Coline : Nous avons beaucoup parlé. Je les remercie énormément de cette dernière année qui m'a aidée à finir sur une belle note et à reprendre plaisir sur la glace. Je sais que Tom est aussi très heureux d'avoir pu faire ses débuts en couple avec moi, pas seulement parce que j’avais de l’expérience en couple, mais aussi tout simplement car nous nous sommes très bien entendus. Nous formions une très belle équipe tous les trois.

 

Solène : Quel est le meilleur souvenir de votre carrière ?

Coline : Mes premiers championnats d'Europe, à Graz en 2020 ! Nous y avons découvert le très haut niveau avec Noël-Antoine, c'était très impressionnant et nous avions très bien patiné, devant un public nombreux. Dans ma courte carrière, j’ai malheureusement vécu beaucoup de compétitions sans public à cause de la pandémie.

 

Solène : De quoi êtes-vous la plus fière ?

Coline : Je suis fière d'avoir pu atteindre ce niveau. Je ne pensais pas participer à des compétitions internationales lorsque j’étais petite, encore moins à des championnats du Monde ! Je suis également fière de cette dernière année pendant laquelle j'ai beaucoup grandi. Cela n’a pas été simple de devoir redémarrer à zéro mais cela s’est très bien passé.

 

Solène : Vous publiez des photos sur Instagram. Est-ce un de vos loisirs ?

Coline : J’ai commencé il y a environ un an, d’abord en prenant en photo mes amis. Maintenant, j'aime beaucoup faire de la photo de rue. C'est un loisir que j'essaie de développer. On verra où cela me mène !

 

Solène : Sur Instagram vous aviez également publié un message important sur la pression exercée sur les femmes par rapport à leur corps. Est-ce que vous pouvez nous en parler ?

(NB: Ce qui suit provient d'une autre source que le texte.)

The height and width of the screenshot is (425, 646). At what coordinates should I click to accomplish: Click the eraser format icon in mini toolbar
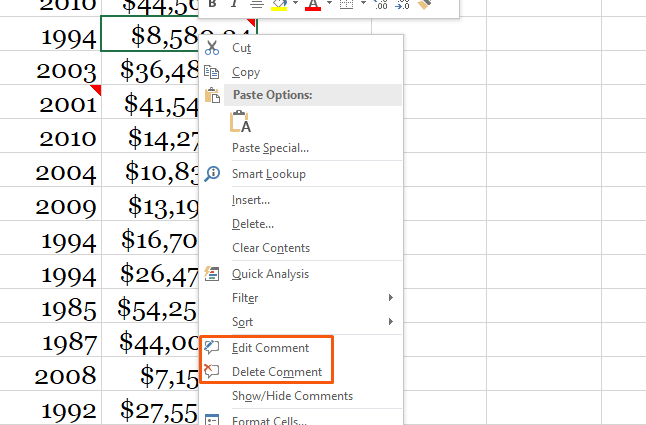pos(424,4)
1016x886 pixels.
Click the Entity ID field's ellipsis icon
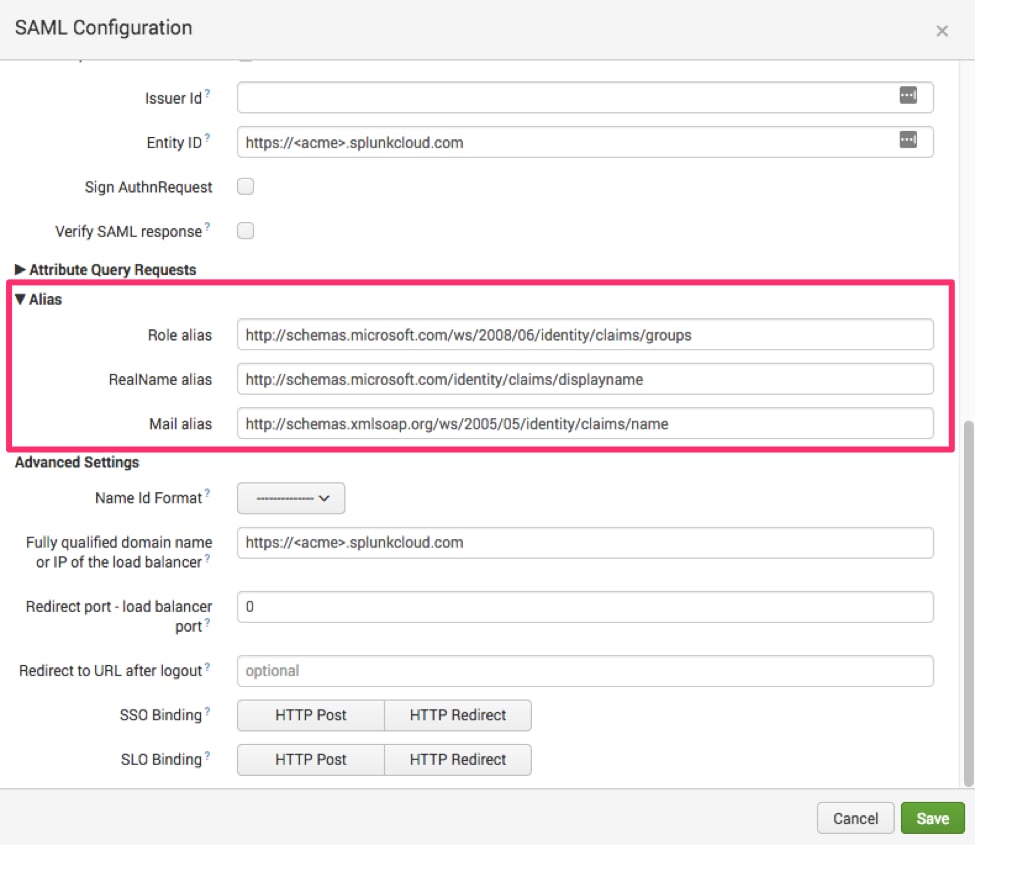click(x=908, y=139)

Coline : C’est un sujet très important dans le sport et surtout dans le patinage. Il n’y a pas eu que des moments faciles dans ma carrière. La pression est forte pour les patineuses, particulièrement en couple. Personne dans mon entourage ne m’a fait de remarque, mais c'est une pression ambiante qui nous touche toutes. Beaucoup d’entre nous sommes passées par des phases de troubles alimentaires. C'est encore tabou. Cela peut gâcher une carrière, gâcher un quotidien et détruire certaines patineuses. C’est important que nous puissions en parler. Je vais beaucoup mieux mais je trouve cela triste que nous soyons si nombreuses à passer par là. Nous travaillons sur ce sujet, notamment avec Noël-Antoine, mon ancien partenaire. Il est Président de la commission des athlètes de haut niveau de la FFSG. J’ai été chargée de développer la sensibilisation et la prévention des troubles alimentaires chez les sportifs. Nous voulons en parler avec les entraîneurs, les patineurs et la fédération, c’est vraiment important.